* **What is expected**: Could you arrange the lines below as a JSON list of strings, one string per line, with blank lines left out? Leave the pictures out of your answer.

● ● ●

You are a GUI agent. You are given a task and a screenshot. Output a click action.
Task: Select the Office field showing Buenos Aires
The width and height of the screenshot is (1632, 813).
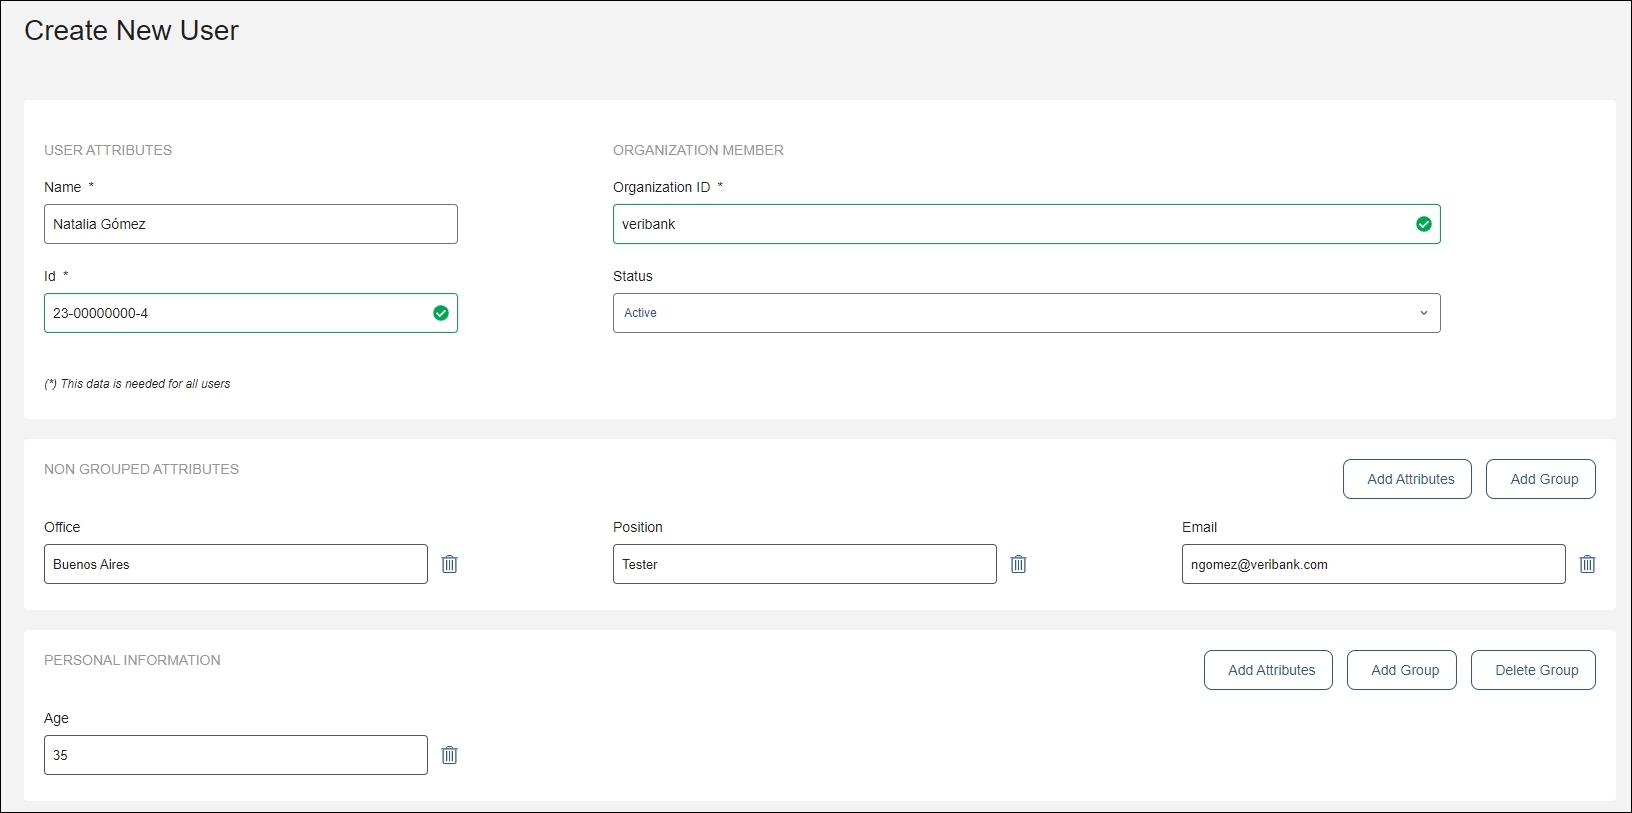click(235, 564)
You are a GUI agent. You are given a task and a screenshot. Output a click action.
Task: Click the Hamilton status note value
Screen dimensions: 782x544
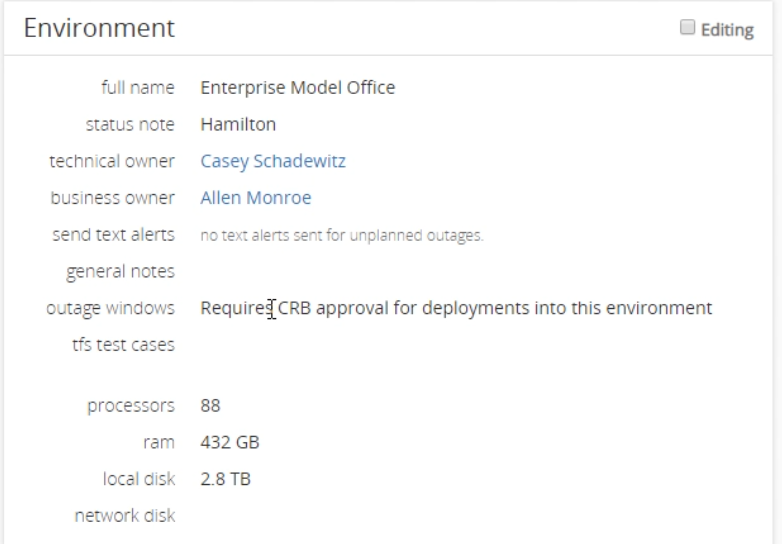(x=238, y=124)
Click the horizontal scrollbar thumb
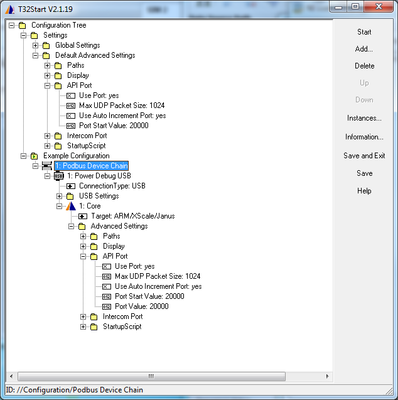Viewport: 398px width, 400px height. click(x=152, y=376)
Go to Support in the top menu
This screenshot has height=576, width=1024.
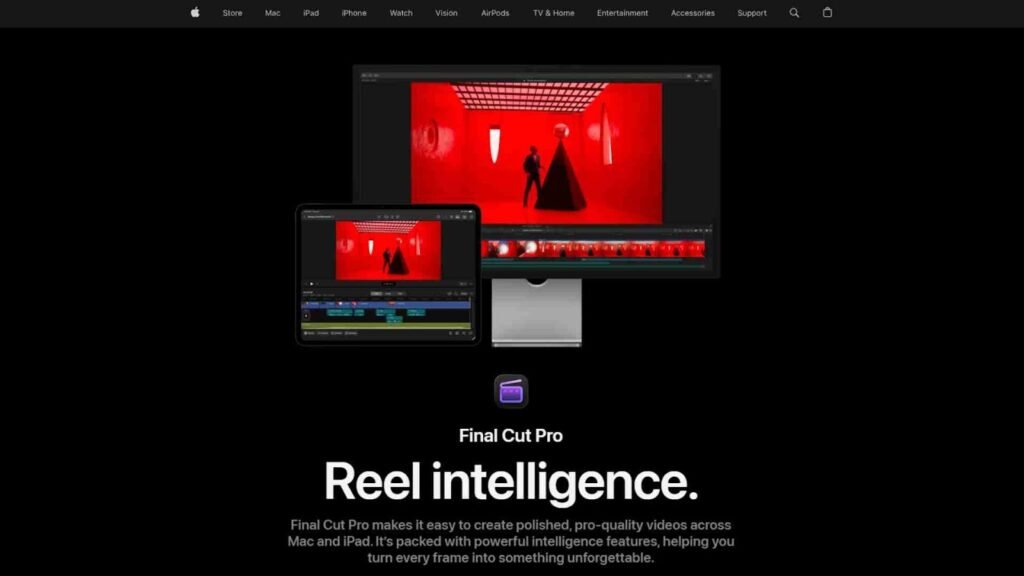click(752, 13)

● ● ●

* **Task answer**:
[
  "You are a GUI agent. You are given a task and a screenshot. Output a click action.",
  "Task: Select the Office field showing Buenos Aires",
  "The width and height of the screenshot is (1632, 813).",
  "click(235, 564)",
  "You are a GUI agent. You are given a task and a screenshot. Output a click action.",
  "Task: Click the Hamilton status note value",
  "Screen dimensions: 782x544",
  "(x=238, y=124)",
  "Click the horizontal scrollbar thumb",
  "Viewport: 398px width, 400px height. click(x=152, y=376)",
  "Go to Support in the top menu",
  "This screenshot has height=576, width=1024.",
  "click(752, 13)"
]